Because I knew I liked the cyber plan in this one I really wanted to like the whole story but it just dragged so much.  I've just been through an Ofsted inspection and this felt long and arduous even by that standard. I started playing non-alcoholic drinking games whilst watching, looking out for criteria such as Packer and Tobias referring to the cybermen as "they" to try and disguise their appearance even though it sounded completely unnatural. That is, of course, till episode four when suddenly we start getting brick like subtlety in announcing their arrival in the cliffhanger.  What really baffled me though was how the cybermen sent the world to sleep without millions of cars crashing, planes falling out of the sky and general chaos normally caused by the world falling asleep.  At least they've made it feel like a truly international story, with talk of Russians and Americans helping out but, at the end of the day, the story gets summed up by the statement "cybermen, and there's hundreds of them out there".  No, there aren't.  There's half a dozen and no amount of cutting around shots will disguise that.

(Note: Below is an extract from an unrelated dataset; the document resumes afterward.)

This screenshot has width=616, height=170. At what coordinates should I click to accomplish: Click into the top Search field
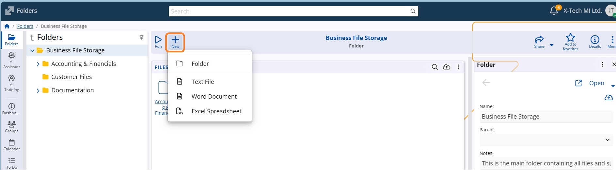(x=293, y=11)
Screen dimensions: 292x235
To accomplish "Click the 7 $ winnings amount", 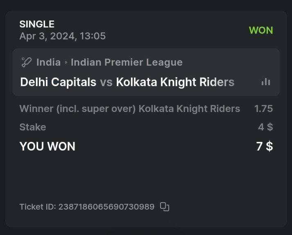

At the end of the story, Tobias gets shot down by the cybermen (same as he did when he was on the side of the daleks), Zoe acts as a pretty computer and the Brigadier doesn't see the TARDIS take off (sorry DWM).  By the end of the story I should have been feeling all buzzy at a James Bond style Doctor Who story but it just goes on too damned long.  There's too much padding, not enough dramatic music and villains that refer to nothing but "they" until we've seen a cyberman on screen at which point they just call them cybermen.

For The Invasion, I can't fault the cybermen... it's just the story itself that lets things down.